When U.S. stocks fell sharply late Friday, they capped off a harrowing 10-day span that has seen the broad U.S. market benchmarks drop by nearly 7%. Emerging markets are down 9%. Not surprisingly, investor fear has sent volatility rocketing 40% - the largest two-week increase since the global financial crisis went nuclear back in October 2008.
Complicating matters was the continued strengthening of the U.S. dollar - something we've been discussing and warning about for a few weeks. With fear on the rise among global investors, many are abandoning risky positions in emerging-market stocks and bonds and moving cash into the safety of U.S. Treasuries.
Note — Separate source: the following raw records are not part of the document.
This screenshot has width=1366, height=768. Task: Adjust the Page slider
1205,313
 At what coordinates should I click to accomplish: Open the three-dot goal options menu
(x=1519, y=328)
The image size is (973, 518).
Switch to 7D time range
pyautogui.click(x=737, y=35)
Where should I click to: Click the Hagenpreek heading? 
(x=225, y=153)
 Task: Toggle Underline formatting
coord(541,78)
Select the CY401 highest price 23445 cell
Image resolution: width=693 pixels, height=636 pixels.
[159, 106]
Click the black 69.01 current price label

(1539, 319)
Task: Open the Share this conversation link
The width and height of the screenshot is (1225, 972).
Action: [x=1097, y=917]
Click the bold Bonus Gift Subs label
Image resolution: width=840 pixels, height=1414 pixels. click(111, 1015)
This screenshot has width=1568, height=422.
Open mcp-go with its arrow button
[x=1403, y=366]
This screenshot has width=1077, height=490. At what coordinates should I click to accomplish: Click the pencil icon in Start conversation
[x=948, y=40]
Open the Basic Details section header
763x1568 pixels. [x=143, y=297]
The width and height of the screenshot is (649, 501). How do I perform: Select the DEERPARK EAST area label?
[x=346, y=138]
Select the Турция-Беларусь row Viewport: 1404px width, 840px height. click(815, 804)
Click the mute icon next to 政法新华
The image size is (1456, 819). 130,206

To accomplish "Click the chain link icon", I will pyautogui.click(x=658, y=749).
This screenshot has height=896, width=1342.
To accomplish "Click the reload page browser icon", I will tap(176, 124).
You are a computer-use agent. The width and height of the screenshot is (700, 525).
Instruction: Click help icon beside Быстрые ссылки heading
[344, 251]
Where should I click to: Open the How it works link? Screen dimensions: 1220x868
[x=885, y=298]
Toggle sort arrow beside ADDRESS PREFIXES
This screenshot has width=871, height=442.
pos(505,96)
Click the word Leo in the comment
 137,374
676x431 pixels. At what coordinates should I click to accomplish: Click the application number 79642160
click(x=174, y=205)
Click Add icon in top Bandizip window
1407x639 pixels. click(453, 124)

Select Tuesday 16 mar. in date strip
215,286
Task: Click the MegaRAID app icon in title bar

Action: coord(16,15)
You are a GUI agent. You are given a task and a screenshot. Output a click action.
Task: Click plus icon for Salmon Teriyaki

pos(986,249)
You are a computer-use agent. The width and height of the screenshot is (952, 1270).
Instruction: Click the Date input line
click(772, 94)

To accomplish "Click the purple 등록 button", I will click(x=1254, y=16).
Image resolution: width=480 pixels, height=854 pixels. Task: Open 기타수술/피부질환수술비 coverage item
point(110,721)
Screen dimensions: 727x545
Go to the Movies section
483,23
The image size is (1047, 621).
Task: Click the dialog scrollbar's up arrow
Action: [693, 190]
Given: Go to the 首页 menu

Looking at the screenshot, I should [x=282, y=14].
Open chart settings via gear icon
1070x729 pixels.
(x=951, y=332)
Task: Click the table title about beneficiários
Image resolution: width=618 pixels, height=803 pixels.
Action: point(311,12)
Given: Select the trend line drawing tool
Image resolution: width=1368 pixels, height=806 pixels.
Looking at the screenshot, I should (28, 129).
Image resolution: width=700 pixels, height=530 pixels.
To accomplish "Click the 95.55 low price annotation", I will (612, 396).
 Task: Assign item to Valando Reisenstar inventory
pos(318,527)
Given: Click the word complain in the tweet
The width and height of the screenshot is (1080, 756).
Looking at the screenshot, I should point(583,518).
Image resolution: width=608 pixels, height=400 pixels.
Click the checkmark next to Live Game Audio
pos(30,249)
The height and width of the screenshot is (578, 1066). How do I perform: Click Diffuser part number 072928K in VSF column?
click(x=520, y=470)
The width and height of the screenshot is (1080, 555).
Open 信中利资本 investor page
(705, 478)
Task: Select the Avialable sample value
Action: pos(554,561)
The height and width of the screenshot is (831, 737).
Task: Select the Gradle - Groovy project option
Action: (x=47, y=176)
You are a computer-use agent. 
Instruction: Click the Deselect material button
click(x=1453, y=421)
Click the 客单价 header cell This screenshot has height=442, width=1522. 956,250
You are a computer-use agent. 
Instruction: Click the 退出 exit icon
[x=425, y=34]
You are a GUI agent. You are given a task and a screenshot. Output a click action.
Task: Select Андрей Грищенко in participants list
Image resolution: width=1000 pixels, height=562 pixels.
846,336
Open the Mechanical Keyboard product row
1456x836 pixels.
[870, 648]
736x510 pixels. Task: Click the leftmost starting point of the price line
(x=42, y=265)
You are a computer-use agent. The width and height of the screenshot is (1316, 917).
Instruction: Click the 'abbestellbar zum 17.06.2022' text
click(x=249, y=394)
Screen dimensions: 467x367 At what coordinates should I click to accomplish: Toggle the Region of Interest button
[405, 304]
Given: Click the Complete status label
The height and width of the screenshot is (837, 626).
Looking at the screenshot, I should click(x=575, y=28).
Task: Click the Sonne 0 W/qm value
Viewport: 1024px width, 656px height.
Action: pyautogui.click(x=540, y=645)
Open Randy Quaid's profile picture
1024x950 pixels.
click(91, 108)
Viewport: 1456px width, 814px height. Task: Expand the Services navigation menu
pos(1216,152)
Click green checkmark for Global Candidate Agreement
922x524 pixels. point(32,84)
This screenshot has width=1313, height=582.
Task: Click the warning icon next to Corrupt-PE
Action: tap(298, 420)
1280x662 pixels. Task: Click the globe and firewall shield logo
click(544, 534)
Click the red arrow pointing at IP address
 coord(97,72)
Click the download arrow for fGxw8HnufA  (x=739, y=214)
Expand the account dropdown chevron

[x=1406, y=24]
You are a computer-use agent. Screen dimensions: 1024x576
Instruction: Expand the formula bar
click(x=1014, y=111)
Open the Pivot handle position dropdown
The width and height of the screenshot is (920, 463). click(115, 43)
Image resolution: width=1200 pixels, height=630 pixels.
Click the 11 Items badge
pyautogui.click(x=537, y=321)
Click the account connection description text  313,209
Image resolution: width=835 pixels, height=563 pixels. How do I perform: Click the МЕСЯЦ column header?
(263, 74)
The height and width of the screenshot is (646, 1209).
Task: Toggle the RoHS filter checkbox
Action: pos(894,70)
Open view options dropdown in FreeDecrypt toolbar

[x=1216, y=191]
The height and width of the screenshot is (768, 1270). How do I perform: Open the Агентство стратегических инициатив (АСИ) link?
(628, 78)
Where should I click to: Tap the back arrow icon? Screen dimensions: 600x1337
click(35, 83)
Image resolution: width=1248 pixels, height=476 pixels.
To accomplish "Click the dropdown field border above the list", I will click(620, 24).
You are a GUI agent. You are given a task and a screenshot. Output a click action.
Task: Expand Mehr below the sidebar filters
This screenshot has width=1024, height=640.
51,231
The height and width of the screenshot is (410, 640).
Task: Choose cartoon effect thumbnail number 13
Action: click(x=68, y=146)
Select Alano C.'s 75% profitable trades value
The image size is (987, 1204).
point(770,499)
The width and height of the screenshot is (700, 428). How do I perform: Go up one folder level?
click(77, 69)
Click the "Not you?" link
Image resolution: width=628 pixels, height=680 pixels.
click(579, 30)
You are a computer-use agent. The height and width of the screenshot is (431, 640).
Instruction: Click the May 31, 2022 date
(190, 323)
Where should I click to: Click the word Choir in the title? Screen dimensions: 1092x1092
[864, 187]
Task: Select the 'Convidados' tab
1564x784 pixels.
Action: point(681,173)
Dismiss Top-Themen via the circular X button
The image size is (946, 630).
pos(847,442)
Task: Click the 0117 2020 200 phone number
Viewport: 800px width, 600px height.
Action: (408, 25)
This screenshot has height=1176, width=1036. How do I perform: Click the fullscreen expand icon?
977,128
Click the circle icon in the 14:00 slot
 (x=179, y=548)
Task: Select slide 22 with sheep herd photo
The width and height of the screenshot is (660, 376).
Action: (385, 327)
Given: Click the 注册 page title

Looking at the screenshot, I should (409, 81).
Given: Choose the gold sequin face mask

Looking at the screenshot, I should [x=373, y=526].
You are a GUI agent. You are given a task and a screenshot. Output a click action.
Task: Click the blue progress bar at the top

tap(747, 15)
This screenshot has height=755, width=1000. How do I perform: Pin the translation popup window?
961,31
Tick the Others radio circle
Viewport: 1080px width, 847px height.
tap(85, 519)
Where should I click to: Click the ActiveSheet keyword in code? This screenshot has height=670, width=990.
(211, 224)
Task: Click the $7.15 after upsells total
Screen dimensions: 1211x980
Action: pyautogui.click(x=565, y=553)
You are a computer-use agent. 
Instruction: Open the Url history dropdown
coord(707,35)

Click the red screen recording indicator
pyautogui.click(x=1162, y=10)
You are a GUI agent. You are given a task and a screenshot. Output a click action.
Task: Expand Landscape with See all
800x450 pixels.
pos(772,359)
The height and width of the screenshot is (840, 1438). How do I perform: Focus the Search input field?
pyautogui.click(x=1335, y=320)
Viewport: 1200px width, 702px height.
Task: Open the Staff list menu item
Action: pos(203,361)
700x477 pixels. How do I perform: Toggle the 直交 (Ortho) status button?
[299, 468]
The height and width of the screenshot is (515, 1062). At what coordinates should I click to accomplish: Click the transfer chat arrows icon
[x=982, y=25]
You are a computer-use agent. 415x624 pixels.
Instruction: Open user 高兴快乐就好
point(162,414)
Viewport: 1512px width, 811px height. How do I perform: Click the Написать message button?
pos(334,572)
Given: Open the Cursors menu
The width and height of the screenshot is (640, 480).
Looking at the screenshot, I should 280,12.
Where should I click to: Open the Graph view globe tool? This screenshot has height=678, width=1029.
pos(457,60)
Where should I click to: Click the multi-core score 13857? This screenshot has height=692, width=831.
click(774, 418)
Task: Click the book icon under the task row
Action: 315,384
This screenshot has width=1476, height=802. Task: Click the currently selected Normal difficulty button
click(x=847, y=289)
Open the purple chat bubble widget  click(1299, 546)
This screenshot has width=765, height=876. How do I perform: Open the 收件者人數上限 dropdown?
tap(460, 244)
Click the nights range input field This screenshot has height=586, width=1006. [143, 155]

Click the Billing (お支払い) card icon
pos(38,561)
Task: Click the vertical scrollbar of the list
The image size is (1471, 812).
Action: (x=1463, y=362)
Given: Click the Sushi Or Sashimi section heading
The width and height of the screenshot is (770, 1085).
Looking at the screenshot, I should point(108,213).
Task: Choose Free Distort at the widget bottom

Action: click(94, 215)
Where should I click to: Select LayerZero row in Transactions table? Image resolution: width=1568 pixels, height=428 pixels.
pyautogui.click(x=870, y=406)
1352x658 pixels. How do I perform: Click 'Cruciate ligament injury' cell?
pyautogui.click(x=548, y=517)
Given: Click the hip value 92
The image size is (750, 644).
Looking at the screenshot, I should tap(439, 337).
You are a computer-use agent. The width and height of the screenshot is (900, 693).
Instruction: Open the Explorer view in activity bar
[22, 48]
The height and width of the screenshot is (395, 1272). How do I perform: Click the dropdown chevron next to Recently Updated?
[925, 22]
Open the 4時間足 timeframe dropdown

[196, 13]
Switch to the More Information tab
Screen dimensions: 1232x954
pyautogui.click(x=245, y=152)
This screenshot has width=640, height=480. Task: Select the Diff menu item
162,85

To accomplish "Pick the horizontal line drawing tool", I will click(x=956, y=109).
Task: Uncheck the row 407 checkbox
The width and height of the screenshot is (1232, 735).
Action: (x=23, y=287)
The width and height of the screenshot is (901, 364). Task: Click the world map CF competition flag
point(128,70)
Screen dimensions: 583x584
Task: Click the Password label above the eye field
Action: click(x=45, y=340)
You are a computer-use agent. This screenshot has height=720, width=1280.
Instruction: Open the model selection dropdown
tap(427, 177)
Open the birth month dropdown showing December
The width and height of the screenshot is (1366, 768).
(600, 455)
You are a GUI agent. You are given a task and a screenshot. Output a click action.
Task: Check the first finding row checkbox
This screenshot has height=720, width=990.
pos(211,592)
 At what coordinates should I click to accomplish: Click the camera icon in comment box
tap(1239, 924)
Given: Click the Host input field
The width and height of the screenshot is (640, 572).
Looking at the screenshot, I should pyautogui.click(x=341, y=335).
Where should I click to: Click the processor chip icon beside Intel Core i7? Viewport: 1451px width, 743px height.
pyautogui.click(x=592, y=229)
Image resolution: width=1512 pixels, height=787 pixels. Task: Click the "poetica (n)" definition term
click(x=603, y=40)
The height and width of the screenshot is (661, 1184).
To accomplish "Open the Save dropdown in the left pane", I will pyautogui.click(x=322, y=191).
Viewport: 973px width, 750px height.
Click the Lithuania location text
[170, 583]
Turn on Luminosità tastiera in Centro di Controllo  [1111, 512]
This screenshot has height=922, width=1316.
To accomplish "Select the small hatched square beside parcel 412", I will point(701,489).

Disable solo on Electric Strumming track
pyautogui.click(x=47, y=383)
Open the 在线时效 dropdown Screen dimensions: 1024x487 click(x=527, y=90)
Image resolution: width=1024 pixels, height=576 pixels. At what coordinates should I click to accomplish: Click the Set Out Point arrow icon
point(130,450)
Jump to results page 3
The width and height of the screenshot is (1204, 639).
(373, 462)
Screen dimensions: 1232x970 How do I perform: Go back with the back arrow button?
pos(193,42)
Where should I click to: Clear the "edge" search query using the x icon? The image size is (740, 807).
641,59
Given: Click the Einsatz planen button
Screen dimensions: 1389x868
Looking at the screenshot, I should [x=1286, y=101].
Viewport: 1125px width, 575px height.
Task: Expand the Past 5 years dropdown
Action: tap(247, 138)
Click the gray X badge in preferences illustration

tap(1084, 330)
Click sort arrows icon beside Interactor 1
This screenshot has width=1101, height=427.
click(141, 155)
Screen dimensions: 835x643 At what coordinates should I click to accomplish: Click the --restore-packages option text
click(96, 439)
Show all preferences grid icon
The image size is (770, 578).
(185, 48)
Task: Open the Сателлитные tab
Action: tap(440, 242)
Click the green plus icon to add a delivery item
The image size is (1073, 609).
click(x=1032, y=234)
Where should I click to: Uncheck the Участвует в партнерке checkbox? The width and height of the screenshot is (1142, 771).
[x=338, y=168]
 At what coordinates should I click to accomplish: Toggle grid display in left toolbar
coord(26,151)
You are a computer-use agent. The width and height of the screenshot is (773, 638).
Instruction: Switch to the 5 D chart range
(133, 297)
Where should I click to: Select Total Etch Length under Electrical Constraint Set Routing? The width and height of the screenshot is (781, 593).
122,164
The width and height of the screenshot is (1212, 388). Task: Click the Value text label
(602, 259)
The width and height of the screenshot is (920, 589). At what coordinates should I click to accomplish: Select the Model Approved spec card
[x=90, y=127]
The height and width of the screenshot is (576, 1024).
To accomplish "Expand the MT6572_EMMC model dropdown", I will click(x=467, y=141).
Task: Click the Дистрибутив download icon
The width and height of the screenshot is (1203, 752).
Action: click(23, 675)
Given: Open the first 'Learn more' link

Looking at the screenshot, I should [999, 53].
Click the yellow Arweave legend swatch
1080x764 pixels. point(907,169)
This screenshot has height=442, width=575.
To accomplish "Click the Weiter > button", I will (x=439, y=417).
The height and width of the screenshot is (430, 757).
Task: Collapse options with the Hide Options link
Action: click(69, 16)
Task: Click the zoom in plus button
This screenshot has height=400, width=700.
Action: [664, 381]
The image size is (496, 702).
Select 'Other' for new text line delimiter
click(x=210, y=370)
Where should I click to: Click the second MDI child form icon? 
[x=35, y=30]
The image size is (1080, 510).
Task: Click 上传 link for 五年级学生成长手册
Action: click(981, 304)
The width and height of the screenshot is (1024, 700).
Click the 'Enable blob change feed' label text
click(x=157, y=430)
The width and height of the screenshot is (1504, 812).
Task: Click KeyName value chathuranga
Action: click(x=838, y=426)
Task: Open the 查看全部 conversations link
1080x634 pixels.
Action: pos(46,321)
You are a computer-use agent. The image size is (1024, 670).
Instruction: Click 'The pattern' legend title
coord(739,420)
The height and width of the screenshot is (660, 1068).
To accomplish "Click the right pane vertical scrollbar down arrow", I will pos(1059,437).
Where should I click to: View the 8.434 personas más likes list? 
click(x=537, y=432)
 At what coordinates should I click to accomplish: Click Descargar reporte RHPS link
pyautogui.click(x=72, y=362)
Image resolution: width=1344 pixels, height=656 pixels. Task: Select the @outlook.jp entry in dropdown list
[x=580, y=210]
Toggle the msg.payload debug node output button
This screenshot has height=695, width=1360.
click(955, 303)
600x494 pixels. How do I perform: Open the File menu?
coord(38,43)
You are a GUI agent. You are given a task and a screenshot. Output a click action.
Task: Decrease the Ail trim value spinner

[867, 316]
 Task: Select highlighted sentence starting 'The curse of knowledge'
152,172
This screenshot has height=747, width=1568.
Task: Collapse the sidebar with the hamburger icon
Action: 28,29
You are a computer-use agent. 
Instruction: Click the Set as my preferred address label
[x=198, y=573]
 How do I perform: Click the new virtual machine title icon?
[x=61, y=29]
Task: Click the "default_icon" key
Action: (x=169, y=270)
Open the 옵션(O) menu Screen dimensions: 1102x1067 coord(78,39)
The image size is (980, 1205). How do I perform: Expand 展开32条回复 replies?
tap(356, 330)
This bolsters the dollar, which was up 4% in two weeks. That exerts a lot of pressure on commodities. Crude oil fell more than 7% during the week. Gold is down 5%.
The corporate bond market - which has been red hot lately, helping to underpin stock-market gains - continued to advance, but slipped relative to ultra-safe government debt. Tim Backshall of Credit Derivatives Research wrote in a note to clients that both high-yield and investment-grade credits have been making the longest and most consistent run of lower lows versus ultra-safe U.S. Treasuries since February 2008.
While government debt has the edge for the moment, the long-term corporate-credit bull market remains intact, according to WJB Capital Group Inc. strategist Brian Reynolds. He sees the credit bears making a run at credit-derivative products that insure against bond defaults, which are a cheap way to try to manipulate the market.
Indeed, the cost to protect against default at banks like JPMorgan Chase & Co. (NYSE: JPM) and Goldman Sachs Group Inc. (NYSE: GS), not to mention Greece, jumped noticeably last week. But the damage has been limited as bears have failed to get traction against the instruments that they used to catalyze the 2008 credit crisis.
This lays the groundwork for a powerful snapback rally for stocks.